Requirement: Would you print the records below from the first line through the line containing "[Cart] (353, 43)", skipping the pictures?

Records for processing:
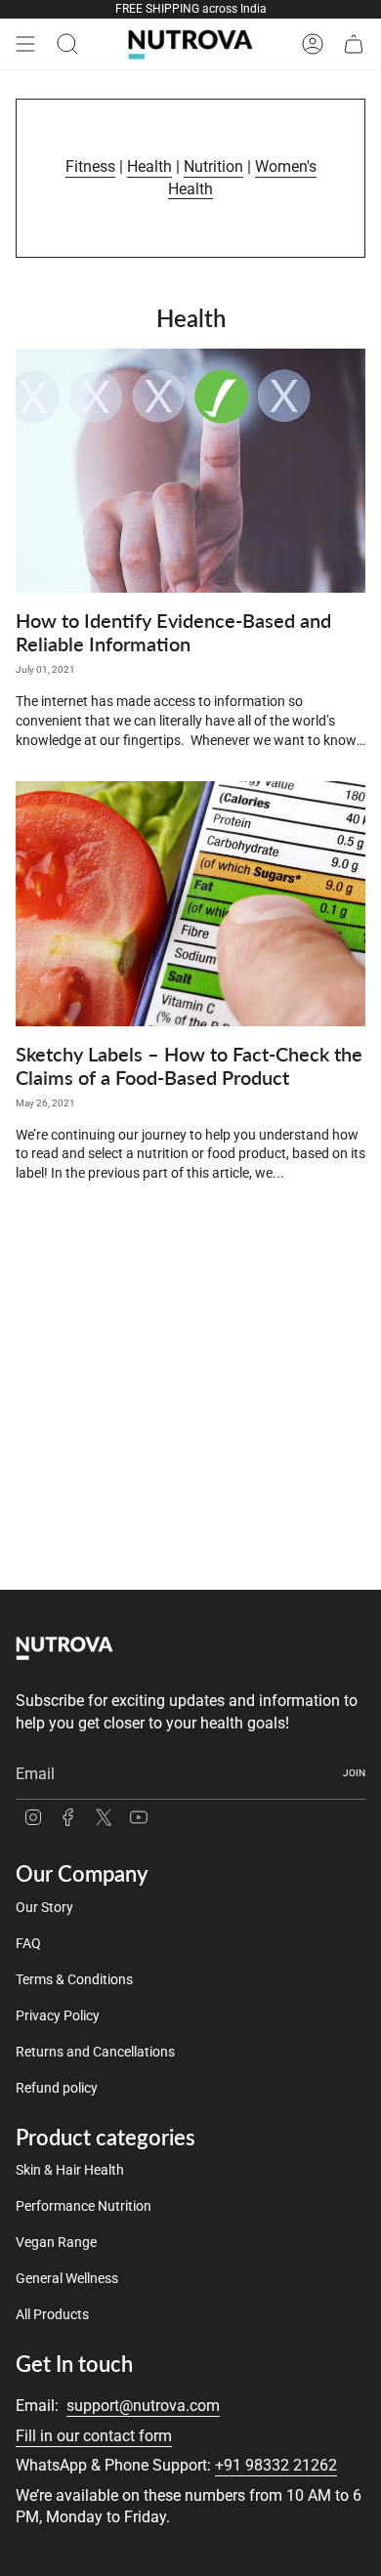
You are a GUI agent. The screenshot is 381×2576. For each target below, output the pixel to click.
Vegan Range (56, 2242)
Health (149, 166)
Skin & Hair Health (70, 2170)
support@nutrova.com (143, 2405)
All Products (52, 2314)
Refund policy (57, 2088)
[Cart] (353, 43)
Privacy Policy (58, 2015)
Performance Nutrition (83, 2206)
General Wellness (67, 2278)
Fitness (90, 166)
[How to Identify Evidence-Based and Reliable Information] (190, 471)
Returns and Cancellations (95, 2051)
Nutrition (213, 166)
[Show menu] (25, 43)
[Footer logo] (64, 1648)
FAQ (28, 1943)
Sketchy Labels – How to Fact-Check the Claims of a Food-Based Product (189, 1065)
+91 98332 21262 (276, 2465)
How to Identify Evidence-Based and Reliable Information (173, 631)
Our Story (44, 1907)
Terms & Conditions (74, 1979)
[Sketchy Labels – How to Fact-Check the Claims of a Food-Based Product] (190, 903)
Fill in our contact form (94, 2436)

Solution to the problem:
You are a GUI agent. The screenshot is 381×2576. For each target below, output the pixel to click.
Vegan Range (56, 2242)
Health (149, 166)
Skin & Hair Health (70, 2170)
support@nutrova.com (143, 2405)
All Products (52, 2314)
Refund policy (57, 2088)
[Cart] (353, 43)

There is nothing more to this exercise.